**** SUPPLIED TEXT ****

Proto-oncogenes are genes that when mutated may cause cancer.
The discovery that the v-src oncogene has a normal counterpart in the host cell was an important step toward determining the cellular genes that participate in cell growth and division. These normal cellular genes are called proto-oncogenes. They are involved in cell division, but do not themselves cause cancer. Only when they are mutated do they have the potential to cause cancer. Today, we know of scores of proto-oncogenes, most of which were identified through the study of cancer-causing viruses in chickens, mice, and cats.
Oncogenes also play a major role in human cancers. Most human cancers are not caused by viruses. Instead, human proto-oncogenes can be mutated into cancer-causing oncogenes by environmental agents such as chemical pollutants. For example, organic chemicals called aromatic amines present in cigarette smoke can enter cells and damage DNA, resulting in mutations that can convert a proto-oncogene into an oncogene.
What types of functions are performed by the products of proto-oncogenes? Nearly every protein that performs a key step in a signaling cascade that promotes cell division can be the product of a proto-oncogene. These include growth factors, cell-surface receptors, G proteins, and protein kinases. Each of these can be mutated to become oncogenes.

**** RECORDED DATA ****

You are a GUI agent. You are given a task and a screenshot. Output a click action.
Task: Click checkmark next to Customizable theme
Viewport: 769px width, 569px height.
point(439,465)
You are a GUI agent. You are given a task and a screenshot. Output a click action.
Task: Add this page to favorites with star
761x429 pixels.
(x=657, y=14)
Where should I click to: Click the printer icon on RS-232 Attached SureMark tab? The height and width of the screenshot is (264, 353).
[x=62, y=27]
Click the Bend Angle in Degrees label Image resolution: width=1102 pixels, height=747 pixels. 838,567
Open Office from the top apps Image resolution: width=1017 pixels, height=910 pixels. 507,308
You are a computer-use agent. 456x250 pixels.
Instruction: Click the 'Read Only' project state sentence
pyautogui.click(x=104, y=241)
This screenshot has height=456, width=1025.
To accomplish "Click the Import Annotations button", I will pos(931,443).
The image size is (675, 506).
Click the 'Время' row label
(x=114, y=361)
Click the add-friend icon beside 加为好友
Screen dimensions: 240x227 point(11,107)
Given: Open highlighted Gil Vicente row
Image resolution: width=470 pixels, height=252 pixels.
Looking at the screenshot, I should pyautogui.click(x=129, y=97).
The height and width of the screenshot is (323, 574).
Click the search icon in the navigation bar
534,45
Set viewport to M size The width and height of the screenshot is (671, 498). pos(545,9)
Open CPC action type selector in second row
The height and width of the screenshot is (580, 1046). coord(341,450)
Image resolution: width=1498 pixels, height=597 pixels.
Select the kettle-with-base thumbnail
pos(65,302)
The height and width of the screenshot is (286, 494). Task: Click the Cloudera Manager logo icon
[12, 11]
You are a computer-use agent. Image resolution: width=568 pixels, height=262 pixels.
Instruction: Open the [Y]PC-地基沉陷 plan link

****

● TASK OBJECTIVE: According to the text on proto-oncogenes, which organic chemicals in cigarette smoke can damage DNA?

● SOLUTION FOR THIS EXERCISE: Aromatic amines